As you can see we have already made the input much clearer and cleaner and reduced the size of our input text (or character count). Sometimes it can be helpful to include extra data in your prompt but not in this case.


### Step 3

At this point we can remove names for extra security (this would be another step in the pipline or another pass in the pipeline mentioned in the intro)

We need to install another library to remove names (we have only removed HTML)


In [None]:
!pip install spacy download en_core_web_sm

Now we can scrape our chat for our names. Don't worry the AI can still understand who is who. 😀


In [None]:
import pandas as pd
import spacy

# Load English tokenizer, tagger, parser, NER, and word vectors
nlp = spacy.load("en_core_web_sm")

# Assuming newdf is your DataFrame and 'column_name' is the name of the column you want to process
# Replace 'column_name' with the actual name of your column
column_name = 'Body'

# Function to anonymize text by replacing person names with [REDACTED]
def anonymize_text(text):
    doc = nlp(text)
    for ent in doc.ents:
        if ent.label_ == "PERSON":
            text = text.replace(ent.text, "[REDACTED]")
    return text

# Apply the anonymization function to the specified column
bleacheddf[column_name] = bleacheddf[column_name].apply(anonymize_text)

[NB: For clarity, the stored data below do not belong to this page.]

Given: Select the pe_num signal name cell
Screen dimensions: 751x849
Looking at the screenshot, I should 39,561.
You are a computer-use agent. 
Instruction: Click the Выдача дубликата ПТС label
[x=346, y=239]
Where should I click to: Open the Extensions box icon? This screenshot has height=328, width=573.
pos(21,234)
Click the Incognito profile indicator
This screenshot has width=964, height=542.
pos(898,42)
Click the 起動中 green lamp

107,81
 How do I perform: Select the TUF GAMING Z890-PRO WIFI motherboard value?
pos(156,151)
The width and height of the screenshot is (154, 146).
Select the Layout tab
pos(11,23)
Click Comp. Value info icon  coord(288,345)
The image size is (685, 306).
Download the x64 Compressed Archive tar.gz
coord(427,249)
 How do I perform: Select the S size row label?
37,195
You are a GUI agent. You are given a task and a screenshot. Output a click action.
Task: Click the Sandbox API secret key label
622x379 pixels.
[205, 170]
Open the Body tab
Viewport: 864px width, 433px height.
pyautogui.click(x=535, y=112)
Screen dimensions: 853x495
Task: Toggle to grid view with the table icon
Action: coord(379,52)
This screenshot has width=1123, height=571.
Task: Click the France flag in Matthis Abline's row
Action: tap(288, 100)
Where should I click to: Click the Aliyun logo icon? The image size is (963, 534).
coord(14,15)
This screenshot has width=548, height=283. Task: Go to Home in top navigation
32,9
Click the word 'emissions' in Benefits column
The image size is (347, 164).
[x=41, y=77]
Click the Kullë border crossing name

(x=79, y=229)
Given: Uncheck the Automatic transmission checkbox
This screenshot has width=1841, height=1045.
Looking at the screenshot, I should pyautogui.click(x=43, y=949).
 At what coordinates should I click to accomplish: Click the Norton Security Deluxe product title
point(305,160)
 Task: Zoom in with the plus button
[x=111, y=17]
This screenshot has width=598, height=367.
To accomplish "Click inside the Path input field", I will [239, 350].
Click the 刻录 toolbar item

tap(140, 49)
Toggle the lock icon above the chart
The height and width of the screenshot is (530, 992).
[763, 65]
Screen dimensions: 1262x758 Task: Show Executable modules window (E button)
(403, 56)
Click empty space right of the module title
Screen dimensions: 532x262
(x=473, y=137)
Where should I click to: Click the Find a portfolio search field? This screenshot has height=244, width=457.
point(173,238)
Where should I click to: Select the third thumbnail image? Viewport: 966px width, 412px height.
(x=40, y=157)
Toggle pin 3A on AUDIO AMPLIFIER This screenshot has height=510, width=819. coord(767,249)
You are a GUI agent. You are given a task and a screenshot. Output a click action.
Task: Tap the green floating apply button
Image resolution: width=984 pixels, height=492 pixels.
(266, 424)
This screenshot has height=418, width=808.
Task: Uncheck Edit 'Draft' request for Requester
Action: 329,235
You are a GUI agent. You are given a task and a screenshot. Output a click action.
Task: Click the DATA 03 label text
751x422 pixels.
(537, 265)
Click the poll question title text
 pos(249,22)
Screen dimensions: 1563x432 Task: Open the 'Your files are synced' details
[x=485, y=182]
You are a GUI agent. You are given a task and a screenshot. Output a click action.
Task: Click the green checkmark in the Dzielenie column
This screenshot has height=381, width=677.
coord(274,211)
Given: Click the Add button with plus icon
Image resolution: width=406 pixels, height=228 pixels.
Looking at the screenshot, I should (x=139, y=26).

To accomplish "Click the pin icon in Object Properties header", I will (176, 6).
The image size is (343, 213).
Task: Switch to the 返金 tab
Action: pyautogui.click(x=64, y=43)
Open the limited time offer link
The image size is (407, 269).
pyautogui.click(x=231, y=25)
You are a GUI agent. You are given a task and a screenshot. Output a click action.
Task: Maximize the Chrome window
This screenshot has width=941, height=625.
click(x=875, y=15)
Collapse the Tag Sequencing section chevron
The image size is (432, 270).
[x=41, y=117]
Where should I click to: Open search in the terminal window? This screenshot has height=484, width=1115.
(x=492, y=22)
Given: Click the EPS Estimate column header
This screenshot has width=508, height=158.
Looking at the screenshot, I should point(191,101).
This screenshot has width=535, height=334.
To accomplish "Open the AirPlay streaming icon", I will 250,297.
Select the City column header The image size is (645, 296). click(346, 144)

# Print the DataFrame to verify changes
print(bleacheddf)

You can run the export module from above to see the new output - since we are not creating a new DF and just over writting the previous DF we do not need to modify the code. That module can be modified so any DF can be exported


Let's add one more pass to remove unused tokens and articles and line breaks (this makes the prompt cheaper)

In [39]:
import pandas as pd
import re

# Sample DataFrame creation (assuming you already have a DataFrame)
# data = {'ID': [1, 2], 'Transcript': ['<p>Chat transcript 1</p>', '<p>Chat transcript 2</p>']}
# Function to clean and format a single chat transcript
def clean_transcript(Body):
    # Remove HTML tags
    cleaned_transcript = re.sub(r'<[^>]+>', '', Body)

    # Extract and format dialogues
    dialogues = re.findall(r'\(.*?\)\s(.*?):\s(.*?)\s*(?:<br>|\Z)', cleaned_transcript, re.DOTALL)

    formatted_transcript = []
    for agent, text in dialogues:
        formatted_transcript.append(f"{agent}: {text}")

    return "\n".join(formatted_transcript)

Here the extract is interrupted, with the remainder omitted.